A complete, exact copy of the records below is the required result.
*** Opening of DATASET RECORDS ***
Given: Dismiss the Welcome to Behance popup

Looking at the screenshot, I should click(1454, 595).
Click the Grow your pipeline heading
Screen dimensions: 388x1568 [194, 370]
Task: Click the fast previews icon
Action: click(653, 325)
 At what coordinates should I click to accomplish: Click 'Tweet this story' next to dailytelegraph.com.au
*** Close of DATASET RECORDS ***
• _ANSWER TO THE PROBLEM_:
Given: Dismiss the Welcome to Behance popup

Looking at the screenshot, I should click(1454, 595).
Click the Grow your pipeline heading
Screen dimensions: 388x1568 [194, 370]
Task: Click the fast previews icon
Action: click(653, 325)
 At what coordinates should I click to accomplish: Click 'Tweet this story' next to dailytelegraph.com.au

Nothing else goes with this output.